Das Mosaik unseres Lebens

Auch ein Kunstprojekt kann jungen Menschen einen tieferen Blick auf das Leben öffnen. Zwei Tage beim New York Encounter.

AMORUSO mosaico

Schon zum wiederholten Mal nahmen einige Jugendliche der „Cavalieri“ (einer Gruppe für Schüler der Mittelstufe bei CL) mit ihren Familien 2025 am New York Encounter teil. Diese Veranstaltung findet dort jedes Jahr im Januar statt und bietet drei Tage lang Vorträge, Ausstellungen und kulturelle Events. Das ist immer sehr schön dank der vielen Zeugnisse, der vielfältigen Ausstellungen und Begegnungen. In den ersten Jahren liefen die Jugendlichen jedoch durch die verschiedenen Säle und wussten nicht so recht, was sie tun sollten. Die Diskussionsveranstaltungen und Ausstellungen waren oft zu anspruchsvoll für sie. Und wenn sie doch einmal an einer Veranstaltung teilnahmen, standen sie meist nach wenigen Minuten schon wieder auf und gingen woandershin.

Deshalb haben wir begonnen, ihnen eine Aufgabe zu stellen, die sie von Samstag bis Sonntag Vormittag beschäftigt. Dieses Jahr sollten sie ein großes Mosaik gestalten. Wie jeder weiß, müssen dafür Hunderte oder Tausende von Mosaiksteinchen zusammengesetzt werden. Jedes hat eine bestimmte Farbe und ist unverzichtbar für das Gesamtbild, aber es muss richtig „gelesen“ werden. Für sich allein ist es nur ein Steinchen.

Es gibt verschiedene Möglichkeiten, das Mosaik und die Bedeutung der einzelnen Steine zu lesen.
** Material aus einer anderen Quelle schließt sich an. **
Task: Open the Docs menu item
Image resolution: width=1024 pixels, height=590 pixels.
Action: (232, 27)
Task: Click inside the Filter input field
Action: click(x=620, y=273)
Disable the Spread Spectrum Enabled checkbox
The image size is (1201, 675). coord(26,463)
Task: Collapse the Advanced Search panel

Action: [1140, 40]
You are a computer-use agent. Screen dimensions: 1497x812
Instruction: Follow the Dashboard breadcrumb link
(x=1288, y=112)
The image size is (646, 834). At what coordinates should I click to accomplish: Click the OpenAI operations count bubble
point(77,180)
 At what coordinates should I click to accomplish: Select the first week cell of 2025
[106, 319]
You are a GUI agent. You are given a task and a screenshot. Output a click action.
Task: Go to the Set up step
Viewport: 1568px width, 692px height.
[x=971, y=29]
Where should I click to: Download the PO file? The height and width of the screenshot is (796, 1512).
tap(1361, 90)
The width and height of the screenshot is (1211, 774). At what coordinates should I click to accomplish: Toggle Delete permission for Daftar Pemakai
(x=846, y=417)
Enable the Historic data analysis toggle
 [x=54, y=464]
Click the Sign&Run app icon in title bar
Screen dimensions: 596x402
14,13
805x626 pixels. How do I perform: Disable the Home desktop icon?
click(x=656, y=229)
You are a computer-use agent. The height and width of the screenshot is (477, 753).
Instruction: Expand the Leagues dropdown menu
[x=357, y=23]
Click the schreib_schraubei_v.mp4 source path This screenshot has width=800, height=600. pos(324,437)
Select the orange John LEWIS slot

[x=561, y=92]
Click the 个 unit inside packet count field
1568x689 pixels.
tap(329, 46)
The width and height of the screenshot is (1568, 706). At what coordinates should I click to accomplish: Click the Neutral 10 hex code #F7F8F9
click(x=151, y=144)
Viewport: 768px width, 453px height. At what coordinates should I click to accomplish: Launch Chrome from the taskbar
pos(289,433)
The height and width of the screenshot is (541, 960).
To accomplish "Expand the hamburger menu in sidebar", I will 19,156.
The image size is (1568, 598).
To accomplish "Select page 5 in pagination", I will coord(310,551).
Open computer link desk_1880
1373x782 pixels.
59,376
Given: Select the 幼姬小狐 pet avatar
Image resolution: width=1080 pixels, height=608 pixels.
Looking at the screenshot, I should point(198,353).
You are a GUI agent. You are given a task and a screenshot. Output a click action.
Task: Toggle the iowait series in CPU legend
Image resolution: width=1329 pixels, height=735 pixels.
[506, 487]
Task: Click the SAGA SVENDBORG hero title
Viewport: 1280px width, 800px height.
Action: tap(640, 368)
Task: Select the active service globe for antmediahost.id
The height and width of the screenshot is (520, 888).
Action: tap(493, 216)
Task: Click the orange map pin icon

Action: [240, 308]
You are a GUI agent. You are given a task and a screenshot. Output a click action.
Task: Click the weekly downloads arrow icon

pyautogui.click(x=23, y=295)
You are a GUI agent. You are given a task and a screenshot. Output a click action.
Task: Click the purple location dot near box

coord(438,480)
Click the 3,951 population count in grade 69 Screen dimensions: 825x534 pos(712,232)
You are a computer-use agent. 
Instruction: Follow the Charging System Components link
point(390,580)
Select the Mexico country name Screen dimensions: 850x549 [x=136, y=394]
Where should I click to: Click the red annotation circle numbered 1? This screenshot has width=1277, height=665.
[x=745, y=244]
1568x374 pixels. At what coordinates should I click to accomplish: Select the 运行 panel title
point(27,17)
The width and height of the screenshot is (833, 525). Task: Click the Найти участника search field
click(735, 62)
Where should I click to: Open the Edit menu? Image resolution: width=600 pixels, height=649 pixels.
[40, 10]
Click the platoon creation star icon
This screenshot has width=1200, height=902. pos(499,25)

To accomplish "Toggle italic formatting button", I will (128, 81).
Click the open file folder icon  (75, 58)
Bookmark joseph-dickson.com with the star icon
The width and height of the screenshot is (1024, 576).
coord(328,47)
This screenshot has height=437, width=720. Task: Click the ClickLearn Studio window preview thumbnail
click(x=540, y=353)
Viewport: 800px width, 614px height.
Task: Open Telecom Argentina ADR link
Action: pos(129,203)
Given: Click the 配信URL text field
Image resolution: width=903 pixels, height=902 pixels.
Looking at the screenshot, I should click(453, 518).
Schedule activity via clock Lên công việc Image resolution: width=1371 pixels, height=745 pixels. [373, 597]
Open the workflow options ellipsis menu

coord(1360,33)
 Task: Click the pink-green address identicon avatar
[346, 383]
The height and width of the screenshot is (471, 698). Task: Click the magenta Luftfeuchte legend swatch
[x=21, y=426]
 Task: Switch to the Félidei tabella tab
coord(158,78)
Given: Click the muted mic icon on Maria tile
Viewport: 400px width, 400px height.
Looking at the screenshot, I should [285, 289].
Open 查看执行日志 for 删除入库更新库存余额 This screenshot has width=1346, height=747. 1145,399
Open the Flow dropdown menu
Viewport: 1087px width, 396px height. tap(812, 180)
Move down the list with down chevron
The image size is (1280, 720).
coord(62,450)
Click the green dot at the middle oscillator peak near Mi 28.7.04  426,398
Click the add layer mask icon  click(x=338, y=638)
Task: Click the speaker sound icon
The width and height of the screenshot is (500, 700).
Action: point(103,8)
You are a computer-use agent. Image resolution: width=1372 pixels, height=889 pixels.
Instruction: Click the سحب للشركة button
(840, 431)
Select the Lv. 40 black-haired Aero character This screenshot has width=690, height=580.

Die erste Ebene ist, zu erkennen, dass das Fragment Teil eines bestimmten Objektes ist. Die zweite Ebene erkennt es als Teil eines Bildes, das eine bestimmte Bedeutung hat. Auf einer dritten Ebene stellt man es in Zusammenhang mit allen Mosaiken in der Kirche, welche die Heilsgeschichte erzählen! Auf dieser Ebene sind die Mosaiksteine dann nichts Einzelnes mehr, sondern bilden eine Einheit: die Geschichte.

Die Cavalieri erhielten den Auftrag, einen Teil des Mosaiks von Christus, der die Lämmer weidet, zu gestalten. Acht Tafeln, die die Künstlerin Christianne, unter deren Anleitung sie gearbeitet hatten, am Schluss zu einem Werk zusammenfügte.

Auch jeder unserer Tage ist wie ein Mosaiksteinchen: Jedes Teil ist unverzichtbar

Am Sonntag um 15 Uhr wurde es der Öffentlichkeit präsentiert. Den ganzen Samstag und Sonntagvormittag hatten die Cavalieri hart gearbeitet. Sie waren wirklich super!

Auch jeder unserer Tage ist wie ein Mosaiksteinchen: Jedes Teil, ob es hell oder dunkel ist, ist unverzichtbar. Es kann nicht für sich allein verstanden werden, man muss es auf den drei oben beschriebenen Ebenen lesen. Wenn wir das Mosaik unseres Lebens auf diesen drei Ebenen betrachten, dann zeigt es die Heiligkeit.

Das bedeutet ein Öffnen unserer Seele und unseres Geistes, die die Wirklichkeit umarmen und gleichzeitig umarmt werden. Das Vertrauen in den göttlichen Künstler ist wie der Zement, mit dem jedes Teilchen, jeder Moment, den wir erleben, in eine Geschichte oder in die große Geschichte Gottes eingefügt wird. Wir müssen einigermaßen demütig sein, um das zu erkennen. Oder zumindest so lange zurücktreten und nachdenken, bis wir das Gesamtbild sehen. Und dann haben wir noch die Ewigkeit, um wirklich zu verstehen und dankbar zu sein.

Aber kehren wir zurück zum New York Encounter. Irgendwann bemerkte ich, dass einige Mädchen gerade die Füße Jesu legten mit den Steinchen. „Glaubt ihr, Jesus merkt, dass ihr gerade seine Füße legt?“, fragte ich. Sie dachten kurz nach, dann antworteten sie: „Ja“. „Gut“, sagte ich. „Er vergisst das nicht. Er wird euch dankbar sein und euch auf eine Weise belohnen, wie ihr sie euch gar nicht vorstellen könnt. Wir verstehen ja nur einen Teil der Sprache Gottes: Das nennen wir Freude.“

Wer hätte gedacht, dass das Legen eines Mosaiksteinchens Quelle der Freude sein kann?